By the early 1860s, thanks to the publication of On the Origin of Species, there was increased interest in evolution, especially the topic of human origins. Now the concept of “change over time” was no longer alien, and in the newly minted Age of Industry, the idea of the survival of the fittest was not only palatable, it was profitable. By 1864, the rickets/head injury hypothesis had been overshadowed by the discovery of new specimens with identical differences in skeletal structure. Neanderthal Man became the first prehistoric human to be given its own name, a moniker derived from the Neander River Valley, where the presumed first fossils had been uncovered.11

Thrust into the scientific and public eye, Neanderthal Man became a Victorian era sensation. Scientists like Darwin’s contemporary and friend Thomas Huxley believed these particular remains were important because they established a fossil record for humans that supported Darwin’s newly published theory. With none of his friend’s famous restraint, Huxley announced that Homo sapiens had descended with modification from apelike ancestors, and the Neanderthals were just the proof he needed.

Huxley’s rationale was that, although Neanderthals shared many characteristics with modern humans, they also exhibited primitive traits, thus serving as physical evidence that humans, like other organisms, had evolved gradually and over a vast time frame. Neanderthals, he reasoned, were a part of Darwin’s branching evolutionary tree, with this particular branch leading to modern humans.

◆ Data excerpt ◆

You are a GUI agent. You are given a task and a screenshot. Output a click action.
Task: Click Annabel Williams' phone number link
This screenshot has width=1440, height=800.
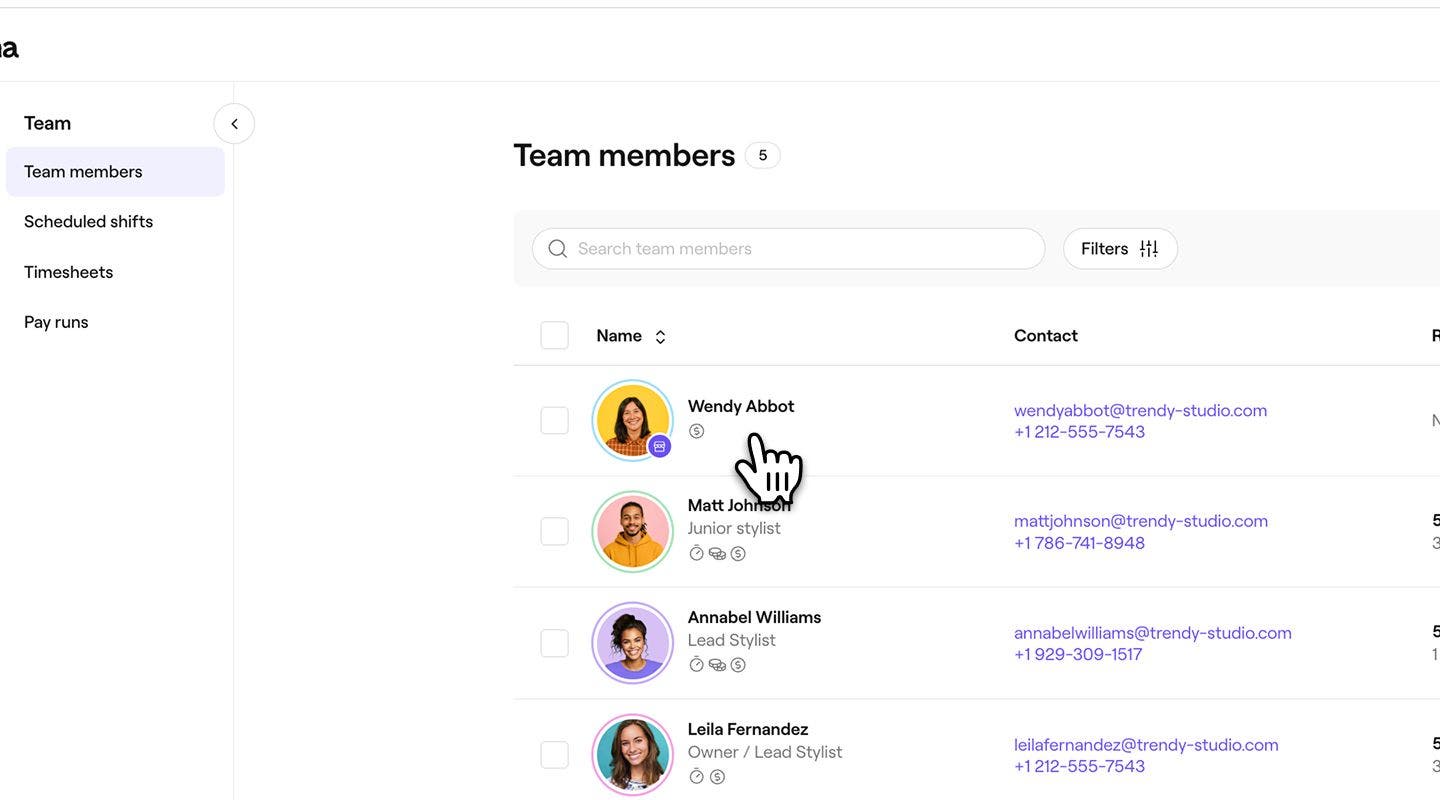coord(1077,654)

◆ To be done ◆
Transcribe the part of the Neanderthal excerpt above that opens with the words "Huxley’s rationale was" and closes with "to modern humans.".

◆ Answer to the exercise ◆
Huxley’s rationale was that, although Neanderthals shared many characteristics with modern humans, they also exhibited primitive traits, thus serving as physical evidence that humans, like other organisms, had evolved gradually and over a vast time frame. Neanderthals, he reasoned, were a part of Darwin’s branching evolutionary tree, with this particular branch leading to modern humans.